15. The above is not all. There is evidence of the investigating officer, P.W.7, that a Datar had been recovered consequent upon the information given by the accused that he had kept the same concealed in his cattle shed under the heap of fuel wood. After giving this information, the accused really led the police to the place from where recovery was made and a bloodstained Datar was found. This recovery does connect the accused with the crime.

16. Shri Lalit submitted that as the room of the house of accused was lying unlocked, police itself could have recovered the Datar if thorough search would have been made.

But as the instrument was lying hidden in the cattle shed under the heap of fuel wood, and the weapon could not have been found on search but for the information given and leading the police to the place of concealment.

17. It is baffling to us as to how such an important piece of circumstance was totally missed by the trial court. This shows the casual approach not only of the trial court but of the public prosecutor. The casualness does not stop here inasmuch as the State did not feel it necessary to file an appeal against the acquittal, leaving it to the old grand- father of the victim to knock the door of the High Court first and lastly of this Court.

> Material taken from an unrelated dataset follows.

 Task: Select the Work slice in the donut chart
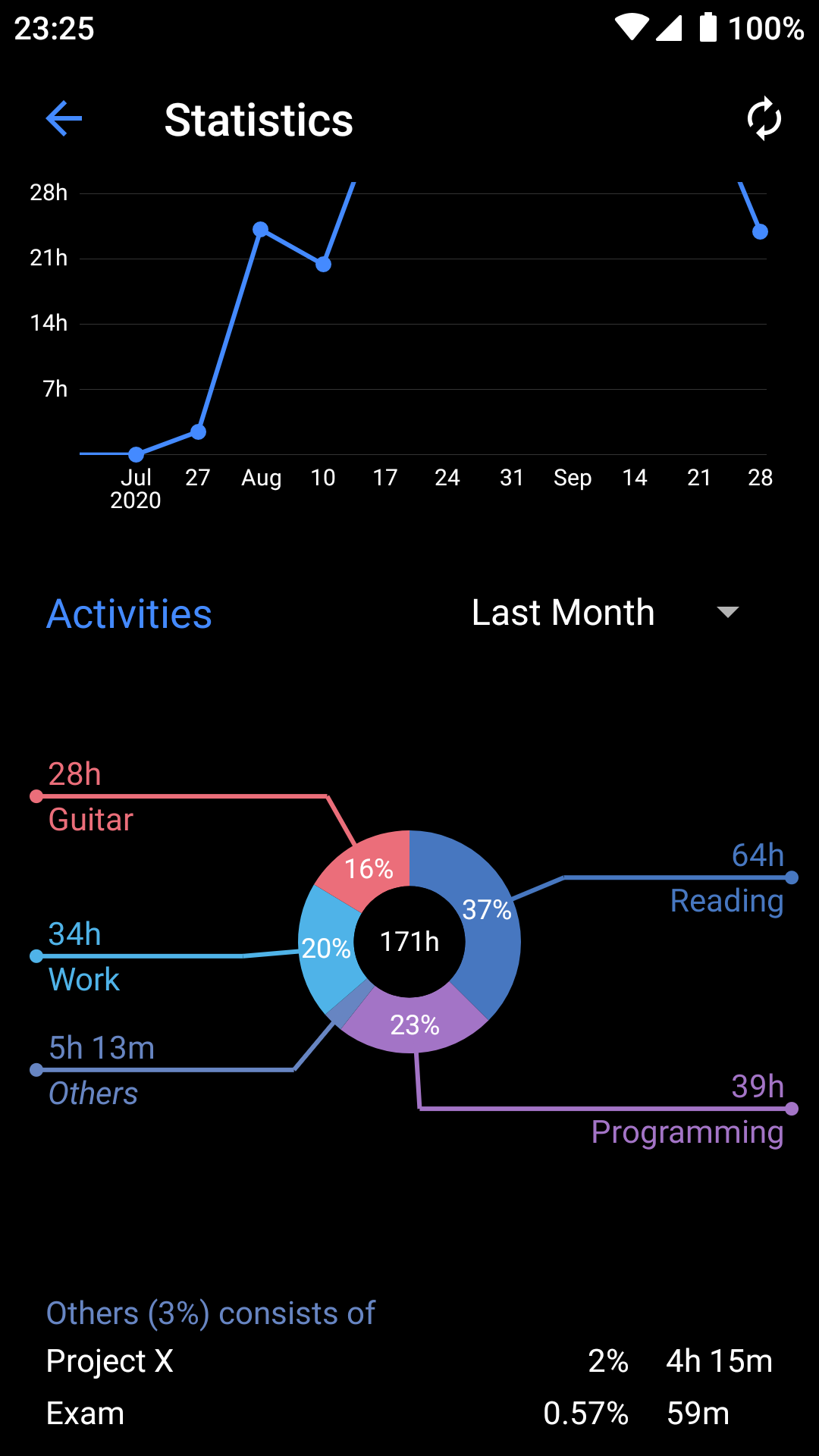click(328, 948)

18. The involvement of the accused is fortified by the fact that on his examination by P.W. 1 redishness/sub-conjectivel haemorrhage was found on the outer angle of the right eye, which must have been the result of the fist blow on his right eye given by Ravinder Jit, about which the Sarpanch had deposed, as already noted.

19. We have also on record the fact of absconded of the accused. Shri Lalit would not like us to believe this inasmuch as there is no evidence that the police had searched for the accused at his house all the days after the occurrence till his surrender. The learned counsel put the matter thus becasue the evidence of P.W.8. S.I Avtar Singh, who had taken up investigation from P.W.7. is that after recording the statements of witnesses, he had searched for the accused on 25th itself but he was not available. Shri Lalit contended that as this witness had not stated that search was made on subsequent days also, the circumstance of absconding had not been established. But then from the evidence of P.W.6 we find that the police had been visiting the village in connection with this case. It may be that on such visits being made, whereabouts of the accused were tried to be ascertained. The fact that the accused was keeping away from the police has transpired from the evidence of the Sarpanch also according to whom the accused met him on 30th saying that the police was putting pressure on his family members. All these evidence taken together do establish the fact of abscondence.

20. We are thus fully satisfied that the respondent had first attempted to commit rape on Ravinder Jit and thereafter killed her. He is, therefore, convicted under Sections 376/511 and 302 of the Indian Penal Code.

21. This requires us to consider the question of sentence.

As to this, the submission of Shri Lalit is that the present is not the 'rarest of the rare' case. Further, in view of the fact that occurrence had taken place in 1987 and the accused was then aged around 19, he may not be visited with capital punishment; more so, as he had been acquitted by the trial court, which order was not interfered with by the High Court. We accept the submission and hold that sentence of imprisonment for life would be the appropriate punishment.

22. In the result, the appeal is allowed by convicting the respondent under Sections 376/511 and 302 of the Penal Code, for which offences we award a composite sentence of imprisonment for life. He would be got arrested and follow up steps would be taken as required by law.